The goal from day one was to validate the commercial potential of our solution as quickly as possible. This influenced our decision to implement the solution using a virtualization layer, allowing us to make any hardware acceleration or custom silicon we implement a purely operational detail that does not affect the abstraction layer seen by our customers. I think it is important to be product and customer-focused and to have a product that is being used by paying customers as early in the company’s evolution as possible. That way, we can have greater confidence that we are solving the problems that paying customers care about.
We currently have over 1900 developers who have signed up organically for one of our product tiers (Free, Developer, Developer+API, and Enterprise). In addition to having a product that any individual or organization can sign up and use today, we have been working with both SMEs and large Fortune 500 corporations to run pilot proof-of-concept projects with the aim of translating those pilots into recurring revenue. In recent months, we have started an active outbound sales activity targeting potential customers in our priority verticals of finance and manufacturing, as well as working with horizontal channels like cloud service providers.
What Advice Would You Give Fellow Deep Tech Founders?
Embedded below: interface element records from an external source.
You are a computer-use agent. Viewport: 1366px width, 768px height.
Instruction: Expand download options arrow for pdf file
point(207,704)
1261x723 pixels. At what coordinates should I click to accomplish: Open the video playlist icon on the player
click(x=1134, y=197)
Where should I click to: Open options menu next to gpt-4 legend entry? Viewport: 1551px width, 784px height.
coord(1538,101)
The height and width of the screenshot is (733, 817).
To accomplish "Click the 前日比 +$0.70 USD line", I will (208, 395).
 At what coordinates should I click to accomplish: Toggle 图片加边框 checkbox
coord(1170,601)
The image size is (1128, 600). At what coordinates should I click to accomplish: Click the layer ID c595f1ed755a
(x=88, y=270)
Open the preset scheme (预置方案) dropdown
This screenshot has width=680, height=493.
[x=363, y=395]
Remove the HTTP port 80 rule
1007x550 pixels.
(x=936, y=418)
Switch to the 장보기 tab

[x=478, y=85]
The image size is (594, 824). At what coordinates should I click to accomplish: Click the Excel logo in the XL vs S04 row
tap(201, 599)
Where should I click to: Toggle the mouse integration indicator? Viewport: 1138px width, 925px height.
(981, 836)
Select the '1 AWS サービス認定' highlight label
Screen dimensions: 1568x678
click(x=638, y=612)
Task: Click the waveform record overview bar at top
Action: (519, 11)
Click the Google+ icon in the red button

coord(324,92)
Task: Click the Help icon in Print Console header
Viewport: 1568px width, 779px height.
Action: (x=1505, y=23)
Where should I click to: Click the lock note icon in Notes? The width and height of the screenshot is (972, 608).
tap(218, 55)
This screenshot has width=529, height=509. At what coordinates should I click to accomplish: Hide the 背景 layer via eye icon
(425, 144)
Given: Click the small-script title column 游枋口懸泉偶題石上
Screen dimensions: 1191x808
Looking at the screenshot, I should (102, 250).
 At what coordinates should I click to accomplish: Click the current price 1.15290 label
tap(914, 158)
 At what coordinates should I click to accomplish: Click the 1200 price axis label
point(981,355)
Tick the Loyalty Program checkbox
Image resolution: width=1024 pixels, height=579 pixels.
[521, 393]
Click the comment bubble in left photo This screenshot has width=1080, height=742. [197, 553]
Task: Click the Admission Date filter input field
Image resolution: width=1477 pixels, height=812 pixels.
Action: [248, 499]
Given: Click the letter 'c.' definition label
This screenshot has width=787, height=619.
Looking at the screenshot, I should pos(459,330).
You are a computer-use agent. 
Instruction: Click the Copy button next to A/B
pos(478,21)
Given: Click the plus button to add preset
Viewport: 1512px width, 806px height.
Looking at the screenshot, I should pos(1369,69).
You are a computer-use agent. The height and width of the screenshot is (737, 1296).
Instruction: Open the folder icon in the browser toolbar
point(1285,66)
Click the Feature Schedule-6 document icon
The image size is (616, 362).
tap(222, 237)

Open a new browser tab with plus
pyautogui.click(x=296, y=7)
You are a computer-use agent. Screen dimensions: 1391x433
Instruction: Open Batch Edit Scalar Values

It’s very difficult to hire strong candidates. There are various strategies for dealing with this, and one of our angel investors, Catherine Lenson, has written a brilliant LinkedIn piece on this. In short, advertise on various platforms and be open to going remote-first. In Cambridge, we may only get a dozen or so applications, but someone in Barcelona might not be looking for a job in Cambridge. We had good experiences with going remote-first and advertising local copies of our job ads tailored to cities with strong universities like Cambridge, Munich, Copenhagen, Barcelona, and Eindhoven.
Last but not least, we are delighted that we had the chance to participate in the Intel Ignite startup program. It is amazing, and you should give it a look too.